Saturday, April 29, 2006

No Rest For The Wicked

What did I do?

I’m tired and out of it, haven’t had my dose of internet anti stress for a week! A whole week!!!!!!!!!!! Aaaaaaaaaaaaaaahhhhhhhhhhrgh!!!

The moving went well enough. Aside from the scare of having lost my whole cd/dvd collection, by my own stupid fault. But I found it in the big downstairs family room wich is totally filled with our boxed junk. My uncle who helped us move couldn’t find his jacket either. That made me feel so bad because he worked so hard to help us and his cell phone and truck keys are in it and he absolutely need them to work. The next day, after the kids were in bed I managed to find it for him.

I feel blog rusty, it’s been so long and with only 5h of dial up access a month until the high speed internet guy shows up to hook us up. Which, we have no idea when that will be, being as we live in the sticks now. so much probably went by since I last posted but I can’t remember much, it’s all foggy and like alphabet soup.

Owen seem to like his new home, he actually unpacked his clothes himself and stuffed it all in the bottom drawer during a nap time. Then around supper time since he didn’t sleep, he was so out of control, I sent him to his room to calm down and he passed out in his drawer overstuffed with all his clothes. Looks comphy in a weird kind of way. He has a bed all his own but I’ve been finding him asleep everywhere but his bed lately. Yesterday, he fell asleep on the floor after pretending to vacume his room with the dirt buster’s attachment till he passed out. Before we moved, 12 days before the move to be precise, he started developing a passion for pealing his wall border. One evening I found him passed out on the night table after a pealing frenzy. I can guaranty you that he will not have a border in his new room, nor will there be any in the rest of the house either.

The house is much roomier and Owen also like to walk/run in his own way back and forth for long amount of time. I also love the spacious play room beside the dinning room. Allows me to finish my meal and watch them play. It’s nice that Vivian don’t need to wait till I’m done eating to go in her jolly jumper, after 4-5 days without it, she was absolutely jumping of joy for over 30 minutes.

There are also all kind of things we’re finding out about the house that will require prompt action. Like the fact our water thank work poorly and need to be replaced, but nb power wont do it until we replace the wiring and breaker for something heavier grade. So only one of us can take a bath a day and remain with cold water for the rest of the day. Wonder how the previous peoples did manage in this house without taking care of all that stuff. Like the water softener is totally grimy, doubt water ran through it for quite some time. I think we might have to buy an other one. And it would be nice to get it before the new water thank cause our water is quite hard. I boiled some water today and when it start cooling off, the hardness fall to the bottom like a blanket of white dust. Mostly lime. I think our water is rich in calcium, will make for strong bones hehe. But it is hard on the water thank, the washer and the dish washer, so it would be a good investment to get that water softener soon I guess.

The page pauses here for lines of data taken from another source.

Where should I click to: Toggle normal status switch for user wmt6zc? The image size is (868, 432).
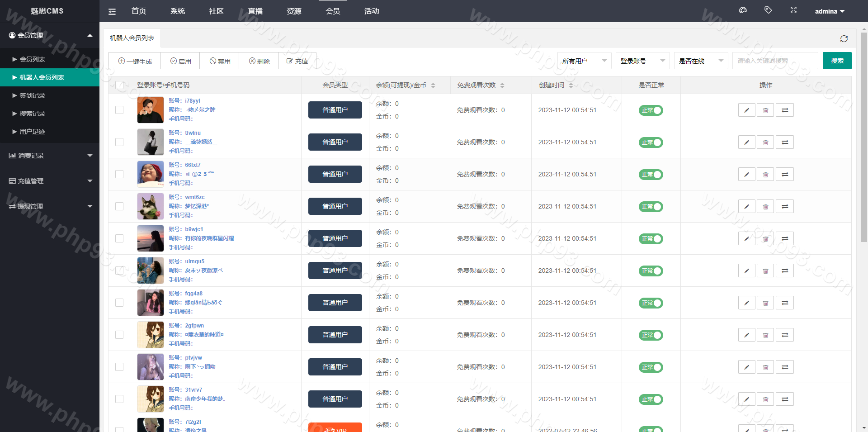point(651,207)
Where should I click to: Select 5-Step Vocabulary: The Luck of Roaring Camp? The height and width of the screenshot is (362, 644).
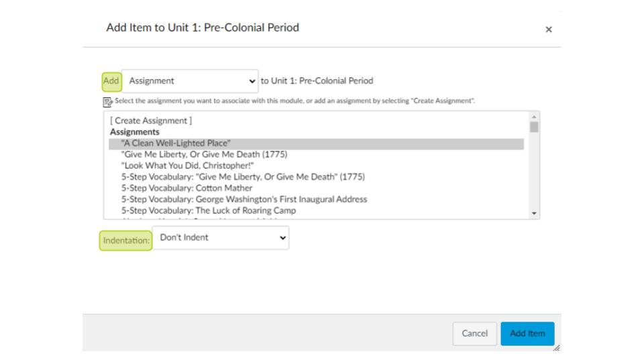(209, 210)
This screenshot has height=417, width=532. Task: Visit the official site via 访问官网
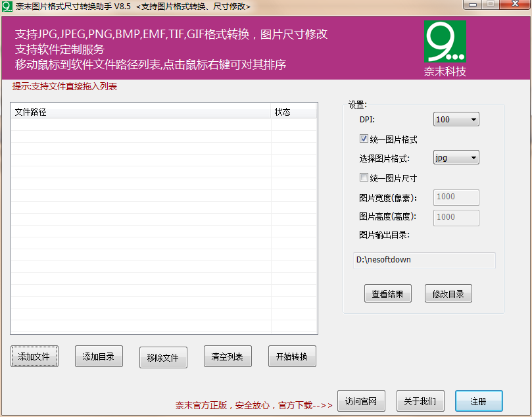(361, 401)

The house was lit with a gizzilion 100 watt bulbs. Every sockets, whether it rated it or not was fitted with 100 watt bulb. That’s a lot of energy when you consider how many light fixtures there is in that house. How do you feel about being greeted by 500 watts when you walk in? 400 watts in the kitchen, probably like 1200 watts in the family room downstairs. So we’re downgrading most with 60 watts or less and put a few more dimmers.

This room is cold, there’s a heater but I can’t find the thermostat. Trying to save on electric bill till we can look after the furnace and get a bit of wood, but the warmer days should be here soon too. Until then, the sunroom warm up the kitchen/dining room nicely after 10 am.

I guess the biggest concern right now is having our old place sold. All I can do is look after the kids day after day. While DH is either at work or working on the few last reno and things to do on the house that has now a sale sign on the front lawn. And I usually had my mom’s help in the afternoon to let me have a nap and things were under control. Now she too is at the old house doing some work and here I am with no relief for me, no one to help with the kids so I can get things out of boxes and get organized to be somewhat functional.

I managed to clean a few floors but not as much as I want. The bathroom, kitchen and play room, because with a baby crawling around, I need at least a few clean surfaces. I want more but they hardly allowed me to clean the few I did. They are taking so much out of me right now. I don’t remember being able to do so little at the other place.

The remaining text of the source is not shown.